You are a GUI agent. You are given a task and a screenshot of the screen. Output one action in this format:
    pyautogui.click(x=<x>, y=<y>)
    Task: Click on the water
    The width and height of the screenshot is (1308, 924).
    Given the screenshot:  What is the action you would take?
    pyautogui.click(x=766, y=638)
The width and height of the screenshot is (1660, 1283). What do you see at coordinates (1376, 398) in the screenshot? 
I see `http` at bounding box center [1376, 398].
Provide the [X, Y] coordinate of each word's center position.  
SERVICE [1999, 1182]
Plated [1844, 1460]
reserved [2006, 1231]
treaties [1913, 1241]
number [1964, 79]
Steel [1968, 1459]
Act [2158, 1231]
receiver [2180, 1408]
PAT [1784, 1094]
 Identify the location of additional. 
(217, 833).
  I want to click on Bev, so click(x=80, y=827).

#### [練習問題]
上にある行を、一つも省かずに一字一句そのまま出力してください。

#### [練習の結果]
You are a GUI agent. You are given a task and a screenshot of the screen. Output one action in this format:
    pyautogui.click(x=<x>, y=<y>)
    Task: Click on the water
    The width and height of the screenshot is (1308, 924).
    Given the screenshot:  What is the action you would take?
    pyautogui.click(x=766, y=638)
The width and height of the screenshot is (1660, 1283). What do you see at coordinates (1376, 398) in the screenshot? 
I see `http` at bounding box center [1376, 398].
Provide the [X, Y] coordinate of each word's center position.  
SERVICE [1999, 1182]
Plated [1844, 1460]
reserved [2006, 1231]
treaties [1913, 1241]
number [1964, 79]
Steel [1968, 1459]
Act [2158, 1231]
receiver [2180, 1408]
PAT [1784, 1094]
 Identify the location of additional. 
(217, 833).
  I want to click on Bev, so click(x=80, y=827).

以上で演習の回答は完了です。